Grenzen der Grenzverletzungen
SENDEN. Geht es um Wirkung um jeden Preis? Wo liegen Grenzen? Was kann ein Weg sein, um den Klimaschutz zu stärken, ohne demokratische Errungenschaften zu schwächen? Diese Fragen standen bei einer Diskussionsveranstaltung im Mittelpunkt, zu der die Agenda21-Gruppe eingeladen hatte.
Vertreter der „Letzten Generation“ im Alten Zollhaus
Die Grenzen der Grenzverletzungen
Von Dietrich Harhues
senden.Zuerst fand sie es auch „grenzwertig“ und „verstörend“, als sich Aktivisten der „Letzen Generation“ auf den Asphalt klebten oder Kunstwerke mit abwaschbarer Farbe attackierten. Seit vorigem Jahr gehört Sybille Arians selbst dieser Gruppe an, die sich auch im Kreis Coesfeld formiert und ihre Strategie inzwischen verändert hat. Weshalb sich die pensionierte Erdkundelehrerin angeschlossen hat: Sie wollte sich nach jahrzehntelangem Einsatz für Ökologie und globale Gerechtigkeit nicht mehr mit der „Wirkungslosigkeit“ ihres Engagements abfinden.

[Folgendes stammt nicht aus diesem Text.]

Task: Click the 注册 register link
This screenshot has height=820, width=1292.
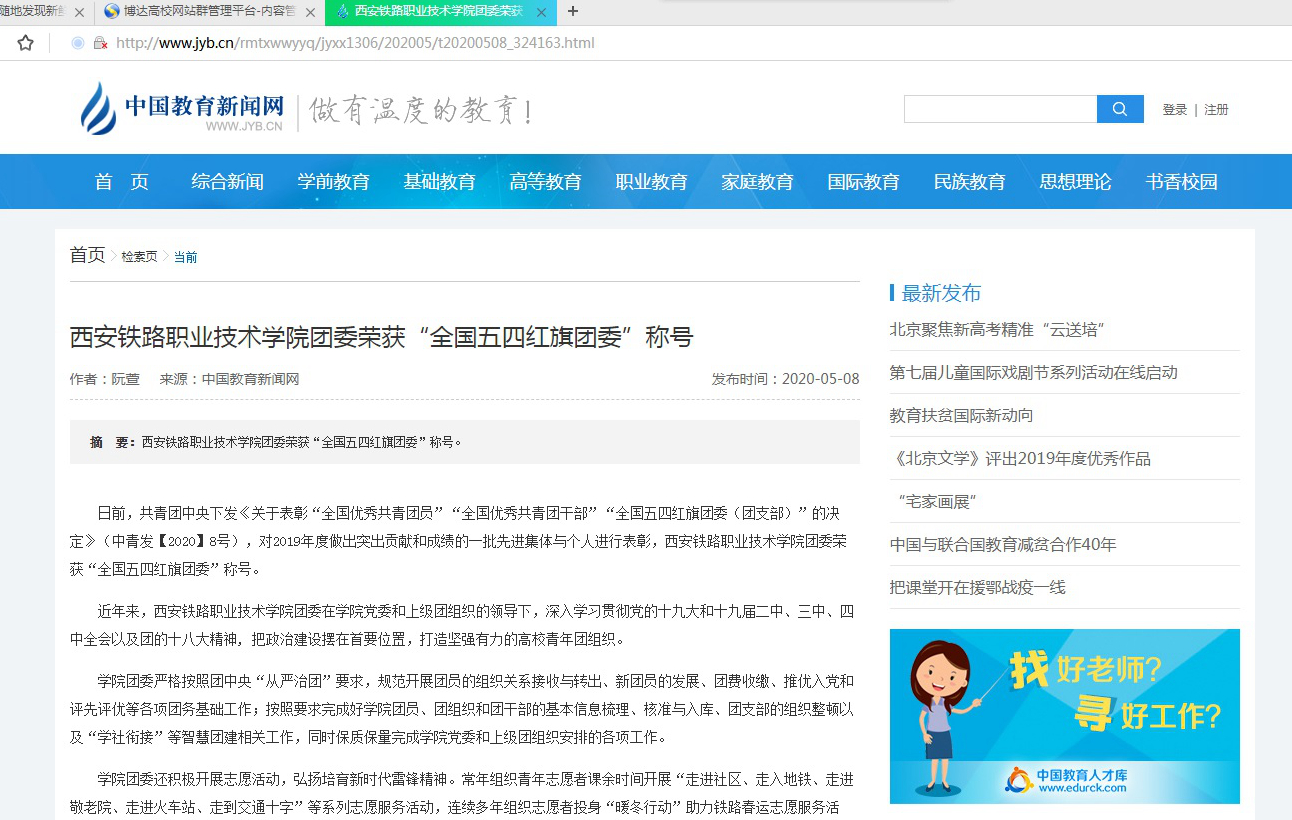Action: coord(1216,110)
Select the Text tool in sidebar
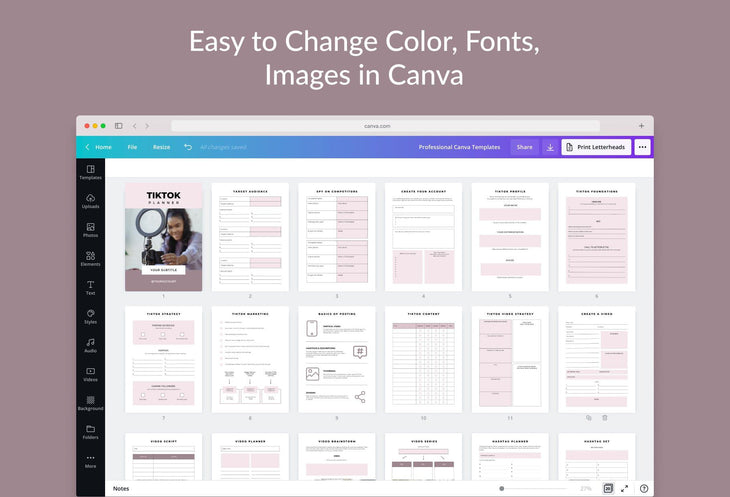 point(90,288)
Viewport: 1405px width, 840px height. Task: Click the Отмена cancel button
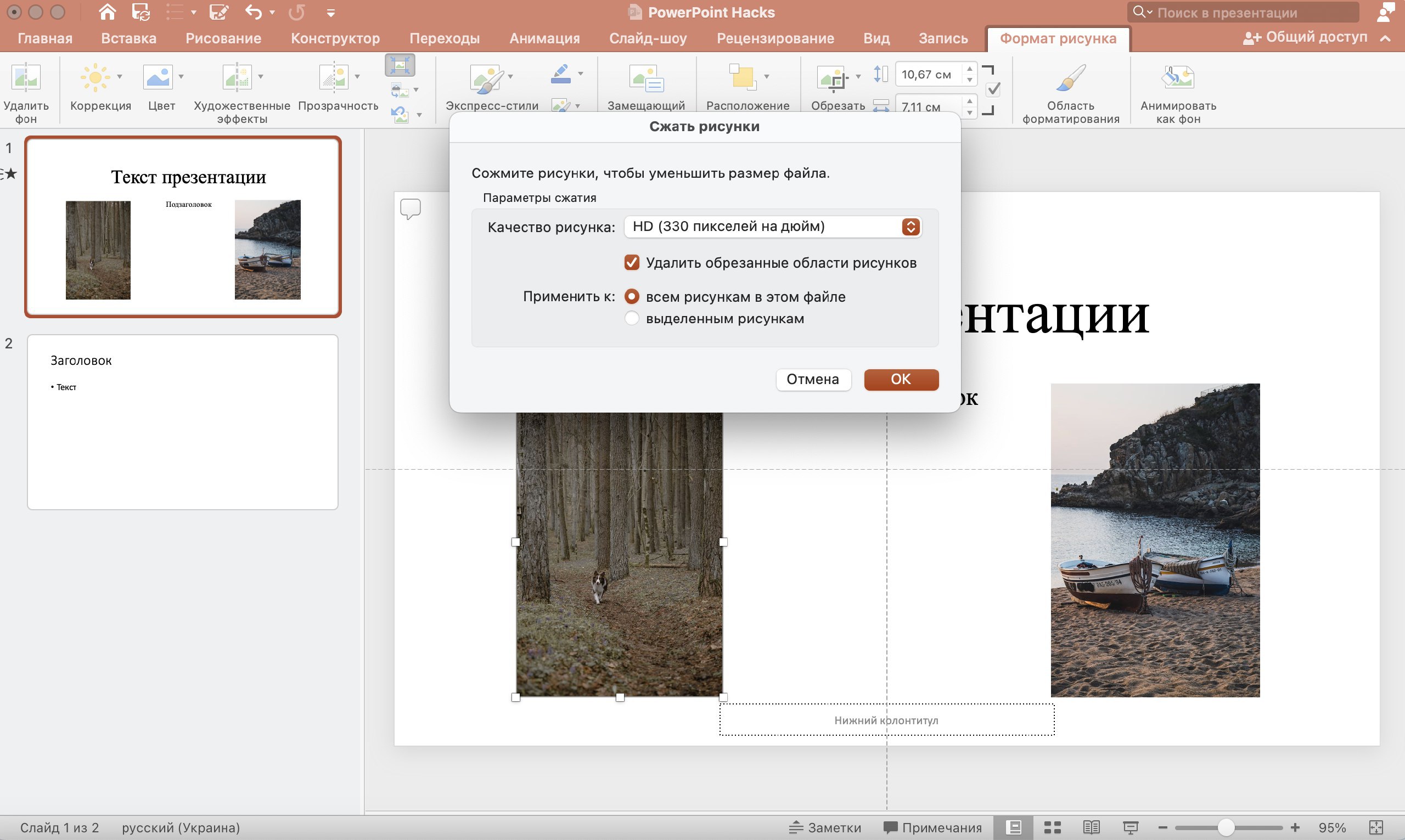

Geht es jetzt um Wirkung um jeden Preis, wo liegen Grenzen, was kann ein Weg sein, um den Klimaschutz zu stärken, ohne demokratische Errungenschaften zu schwächen? Diese Fragen standen am Mittwochabend bei einer Diskussionsveranstaltung im Mittelpunkt, zu der die Agenda21-Gruppe ins Alte Zollhaus eingeladen hatte.
Die Debatte wurde lange (über zweieinhalb Stunden) und weitgehend zwischen Angehörigen oder Sympathisanten der „Letzten Generation“ und dem Vertreter des Philosophischen Seminars der Uni Münster, Prof. Dr. Michael Quante, geführt, der im Rektorat auch als Prorektor für Internationales, Transfer und Nachhaltigkeit fungiert. Die Position der neutralen oder kritischen Bürgerschaft war im Saal, dessen Plätze weitgehend besetzt waren, kaum vertreten.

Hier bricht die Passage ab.